While the theory of evolution is considered as a matter of established scientific fact, there is still very significant opposition to the theory from the religious community. The main concern is that the theory of evolution is a threat to faith and religious belief. Some thinkers content that religious belief is compatible with evolution-that a person can have science and God. It is to this matter that I know turn.
Addressing this matter requires being clear about what exactly is being debated. If the theory of evolution is taken to involve the claim that there is no God, then obviously God and the theory are not compatible. While this is a commonly held view, the theory does not actually explicitly deny the existence of God. What is does is postulate a mechanism of natural selection in place of an intelligent designer. So, rather than having an intelligent being design and create life forms, new life forms emerge through mutations and selection in terms of survival and reproduction. Mutations that survive and breed can eventually differ enough from the original species that they become a new species. As odd as it might seem, natural selection seems initially compatible with the existence of God.

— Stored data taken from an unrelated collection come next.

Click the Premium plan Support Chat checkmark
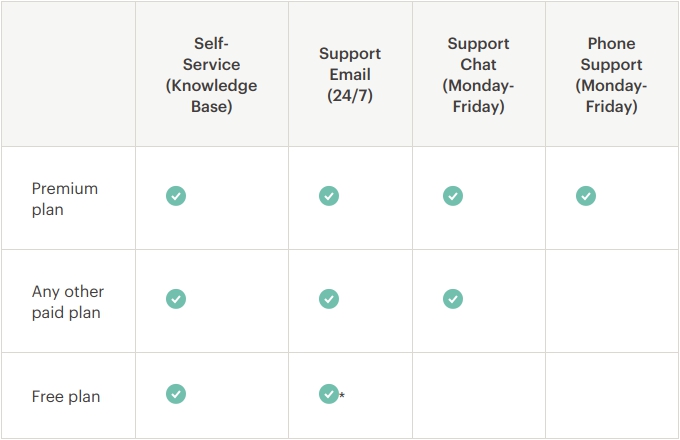 click(x=453, y=196)
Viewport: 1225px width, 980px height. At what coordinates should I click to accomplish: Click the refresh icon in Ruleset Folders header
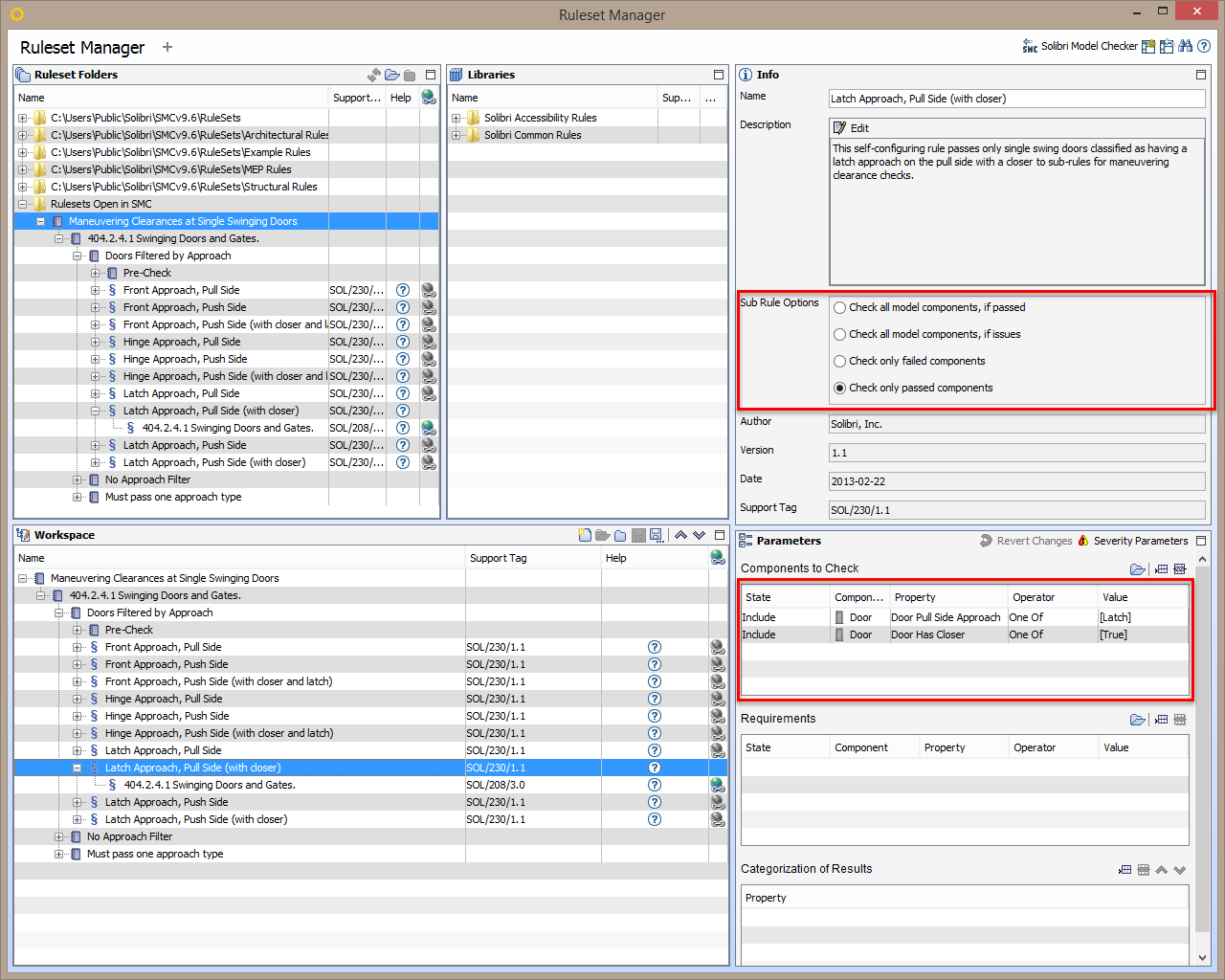point(374,75)
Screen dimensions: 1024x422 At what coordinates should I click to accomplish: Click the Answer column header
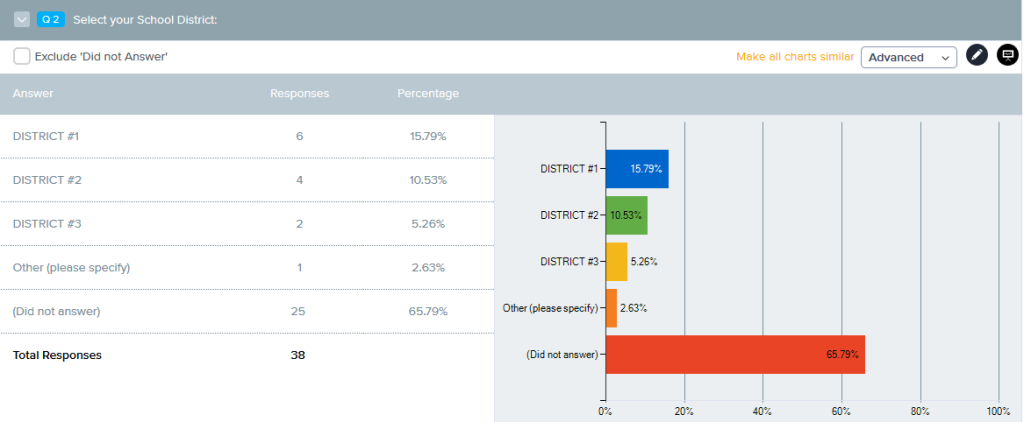[33, 94]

God could have created the universe and put in place the method of natural selection as the means by which new life forms would arise from older ones. So, rather than designing each life form in hands on acts of creation, God would set the universe up so that a natural mechanism of selection did the work for Him. This sort of view is not without precedent. Many thinkers have argued that God created a world of laws and natural machinery that run without his direct intervention. The best known version of this view is deism.

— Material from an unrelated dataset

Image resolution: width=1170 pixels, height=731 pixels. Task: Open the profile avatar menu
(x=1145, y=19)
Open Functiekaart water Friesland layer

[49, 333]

Of course, there is the question of why God would use such a method and whether it is compatible with His other alleged traits.
God is, in Philosophy 101 terms, supposed to be all good, all powerful and all knowing. These attributes do seem to clash with using natural selection. First, if God is all powerful and all knowing, He could simply create the life forms He wants and not have to rely on a mechanism to do the work for him. An obvious reply to this is, however, to re-emphasis the view that God is the divine watchmaker who builds a world that can run on its own. Of course, many religious thinkers, such as Berkeley, regard this view as unacceptable. After all, if laws and mechanisms do all the work, what need is there for God? In any case, this does rekindle the old debate over the degree of God’s involvement in the world.

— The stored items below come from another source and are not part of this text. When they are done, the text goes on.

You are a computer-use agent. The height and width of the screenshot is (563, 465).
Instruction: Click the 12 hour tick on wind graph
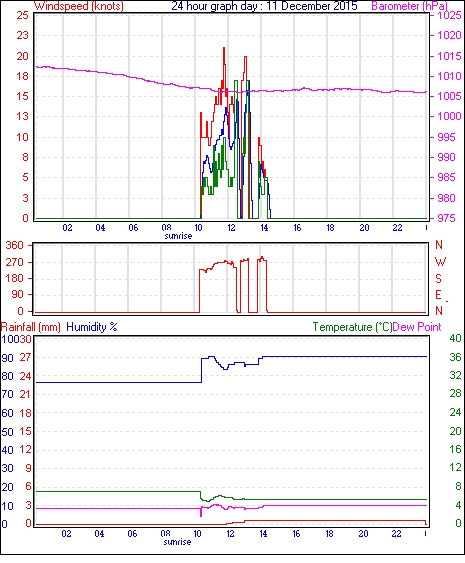point(231,228)
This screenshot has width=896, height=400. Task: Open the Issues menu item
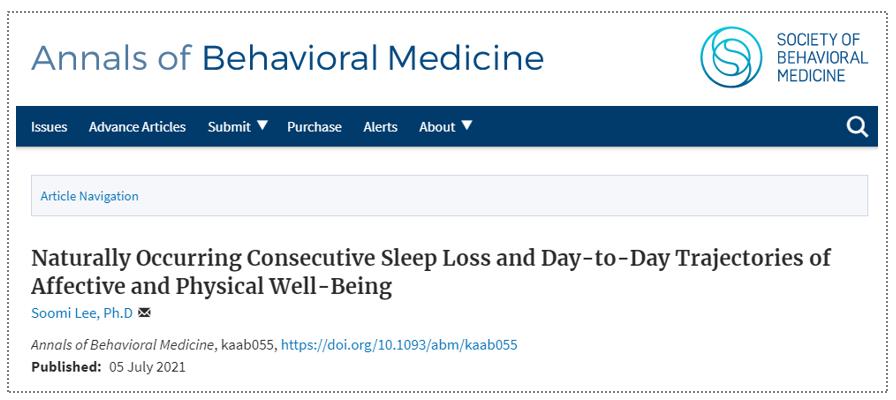49,127
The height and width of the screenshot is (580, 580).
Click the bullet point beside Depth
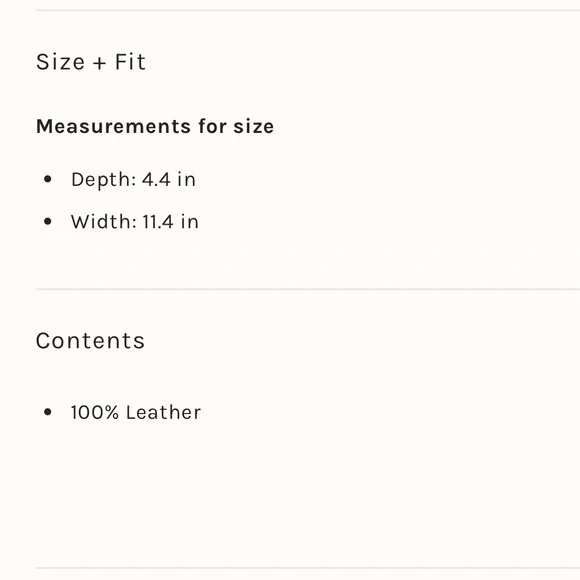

Second, if God is all good, then natural selection seems incompatible with God. This is so for two main reasons. The first reason is that natural selection seems to be terribly wasteful and brutal. It seems almost inconceivable that an all good being would allow so many species to simply perish. The second reason is that natural selection seems arbitrary. It is, after all, a chance driven mechanism. To leave survival up to chance hardly seems like the action of a perfectly good being.
Of course, this sort of problem is really nothing new-it is but the problem of evil with the twist of natural selection added in for a different flavor.
Thus, the logical conclusion seems to be that God is compatible with evolution, but serious problems arise with reconciling God with the nature of natural selection.